On that note, I thought last stream had 3x10 000 viewers, someone mentioned there being 3 channels for stream, would that mean the actual bandwidth usage was triple of the numbers you mentioned?
If that was actually the case then yes, which is even more horrifying in terms of the sheer cost of that.
If you had say a Premium Livestream channel, which would already cost you $350 per month, you get 3000 viewer hours with that. An hour of HDH would eat that up, plus 7,000 extra, then 10,000 extra viewer hours every hour it went on. If it had the 30,000 that may have been the case over 3 simultaneous streams, that's a total of 60,000 viewer hours for a 2 hour show. Take off those 'complimentary' 3000 viewer hours and you have 57,000 viewer hours still to pay for. You can stream HDH for the bargain price of $15,000 per show! (jesus christ). And that's assuming by the way, that Livestream has servers equipped to handle that kind of cpu and memory load and that they're properly balanced to take that load across multiple boxes dynamically, which they may very well not be.
It boggles the mind just how utterly impractical Livestream's business model actually is. It's not cost effective on any level, either large or small scale, for anyone to ever use Livestream Premium and Livestream Free is fraught with problems and monetised by ads that are not properly targetted at the demographic in question and are easily blocked by the net-savvy people that watch these kind of streams.
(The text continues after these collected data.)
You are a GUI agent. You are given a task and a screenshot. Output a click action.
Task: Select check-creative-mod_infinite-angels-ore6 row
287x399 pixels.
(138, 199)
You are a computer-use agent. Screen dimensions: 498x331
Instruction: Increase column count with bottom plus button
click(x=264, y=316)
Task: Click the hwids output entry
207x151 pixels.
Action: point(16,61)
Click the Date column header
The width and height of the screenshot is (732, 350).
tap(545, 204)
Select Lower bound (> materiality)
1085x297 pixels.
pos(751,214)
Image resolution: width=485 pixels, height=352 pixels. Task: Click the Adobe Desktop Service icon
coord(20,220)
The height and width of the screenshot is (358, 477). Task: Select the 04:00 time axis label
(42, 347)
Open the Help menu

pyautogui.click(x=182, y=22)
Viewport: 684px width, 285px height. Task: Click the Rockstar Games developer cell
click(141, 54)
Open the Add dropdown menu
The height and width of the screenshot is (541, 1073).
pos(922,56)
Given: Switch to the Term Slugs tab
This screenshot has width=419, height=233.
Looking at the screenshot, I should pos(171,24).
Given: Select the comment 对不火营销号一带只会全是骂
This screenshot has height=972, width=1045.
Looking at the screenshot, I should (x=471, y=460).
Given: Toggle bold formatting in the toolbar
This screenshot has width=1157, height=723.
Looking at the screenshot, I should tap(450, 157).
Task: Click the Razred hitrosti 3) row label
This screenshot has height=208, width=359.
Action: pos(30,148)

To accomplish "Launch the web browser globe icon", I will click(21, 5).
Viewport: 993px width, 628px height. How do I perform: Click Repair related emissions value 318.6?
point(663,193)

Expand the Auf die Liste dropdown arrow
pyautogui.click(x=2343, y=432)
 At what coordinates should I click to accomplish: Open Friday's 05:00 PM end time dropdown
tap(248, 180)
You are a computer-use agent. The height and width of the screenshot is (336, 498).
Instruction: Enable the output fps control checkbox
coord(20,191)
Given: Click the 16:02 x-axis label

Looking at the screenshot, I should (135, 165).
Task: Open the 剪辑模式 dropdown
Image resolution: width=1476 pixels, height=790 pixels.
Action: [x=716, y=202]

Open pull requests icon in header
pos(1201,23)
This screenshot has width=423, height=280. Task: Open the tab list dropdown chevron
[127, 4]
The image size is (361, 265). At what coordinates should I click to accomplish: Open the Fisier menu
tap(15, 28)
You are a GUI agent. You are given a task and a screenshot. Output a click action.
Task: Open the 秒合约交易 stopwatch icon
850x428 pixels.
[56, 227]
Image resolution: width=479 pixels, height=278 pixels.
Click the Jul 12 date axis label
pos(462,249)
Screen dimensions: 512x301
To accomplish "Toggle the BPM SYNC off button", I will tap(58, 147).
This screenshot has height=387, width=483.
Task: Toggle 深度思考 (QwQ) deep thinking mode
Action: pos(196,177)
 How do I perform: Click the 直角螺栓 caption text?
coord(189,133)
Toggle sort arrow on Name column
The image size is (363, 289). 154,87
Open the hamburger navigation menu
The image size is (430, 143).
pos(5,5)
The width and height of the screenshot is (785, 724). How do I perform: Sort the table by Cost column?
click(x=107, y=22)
If we were to look at the numbers based on my previous calculations then multiply those by 3, that's 15Gbps (dear lord). The provider I use goes up to 10Gbps max per box (and those boxes cost around £300 a month minimum, plus setup fees, plus they throttle the hell out of your connection if you exceed 40TB traffic a month). 2 of those boxes would suffice for 500kbps streaming to 30,000 people. Give em 1mbps which would provide nice quality in 720p and you're looking at 15,000 people. Then look at bandwidth used. We said what, 2.25TB per hour for 10,000 at 500kbps? that's 7.75TB for 30,000 at 500kbps, 7.75TB for 15,000 at 1mbps (again, approximately numbers, not accounting for overhead). 40/7.75, yeah, that's not a lot of hours before your provider tells you to sling your hook. There are no doubt other providers more equipped to deal with sporadic bursts of extreme traffic with priceplans more suitable, but still, it's a big investment whatever way you look at it.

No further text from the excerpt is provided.